● **Your instructions**
Return the records that follow, matching each one exactly.

● **Provided records**
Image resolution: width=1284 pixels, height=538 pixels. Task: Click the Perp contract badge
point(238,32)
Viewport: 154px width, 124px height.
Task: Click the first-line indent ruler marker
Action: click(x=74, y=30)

● **Task answer**
Image resolution: width=1284 pixels, height=538 pixels. Task: Click the Perp contract badge
point(238,32)
Viewport: 154px width, 124px height.
Task: Click the first-line indent ruler marker
Action: click(x=74, y=30)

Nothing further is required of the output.